=== Texte ===
Editorial Lutte Ouvrière 09/01/2017
Il a suffi à
Trump, qui n’est pas encore investi comme président, de faire quelques tweets
sur l’industrie automobile, pour se faire applaudir de ce côté-ci de
l’Atlantique. Marine Le Pen l’a ainsi salué pour « la démonstration
qu’on peut […] imposer dans l’intérêt du peuple américain la relocalisation
d’activités industrielles ». Montebourg a affirmé sans rire :
« Donald Trump reprend mes thèmes. » Et Mélenchon a
déclaré qu’il se réjouirait « de négocier avec un homme pareil ».
De quoi
s’agit-il ? Après des menaces de Trump, qui a fait campagne contre les
délocalisations, Ford a dit qu’il renonce à construire une usine au Mexique et
qu’il investira au contraire dans le Michigan. Trump a également mis en garde
General Motors pour des investissements au Mexique.
Trump est un
charlatan et Le Pen lui fait une publicité mensongère. En réalité, Ford avait
pris sa décision avant les élections. Et rien ne dit que la multinationale
créera des emplois aux États-Unis : ces dernières années, les
constructeurs ont augmenté leur production sans embaucher. Ce n’est pas Ford
qui cède à Trump, mais Trump qui déroule le tapis rouge aux grandes firmes
capitalistes. Car s’il a menacé de taxer les produits fabriqués à l’étranger,
il a surtout annoncé qu’il réduira le taux d’impôt des sociétés de 35 % à
15 %. Autrement dit, il s’apprête à faire des États-Unis un grand paradis
fiscal.
La baisse de
l’impôt des sociétés sera compensée par une hausse de la fiscalité pour les
travailleurs, ou alors l’État taillera dans les programmes de santé, d’aide
sociale ou d’équipements utiles à la population ! Trump promet aussi
d’alléger les contraintes en matière de pollution, ce qui permettrait aux
firmes automobiles d’économiser des milliards et aurait des conséquences
néfastes sur la santé publique.

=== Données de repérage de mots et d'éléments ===
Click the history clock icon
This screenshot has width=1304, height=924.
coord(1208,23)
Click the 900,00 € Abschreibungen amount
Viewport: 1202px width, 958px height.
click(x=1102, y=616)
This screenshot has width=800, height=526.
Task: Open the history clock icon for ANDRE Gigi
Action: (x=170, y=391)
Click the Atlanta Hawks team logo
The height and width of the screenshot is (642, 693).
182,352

=== Consigne ===
Dans l'éditorial sur Trump, recopiez le passage qui commence par « La baisse de » et se poursuit jusqu'à « la santé publique. », en substituant « salariés » à « travailleurs ».

=== Tâche réalisée ===
La baisse de
l’impôt des sociétés sera compensée par une hausse de la fiscalité pour les
salariés, ou alors l’État taillera dans les programmes de santé, d’aide
sociale ou d’équipements utiles à la population ! Trump promet aussi
d’alléger les contraintes en matière de pollution, ce qui permettrait aux
firmes automobiles d’économiser des milliards et aurait des conséquences
néfastes sur la santé publique.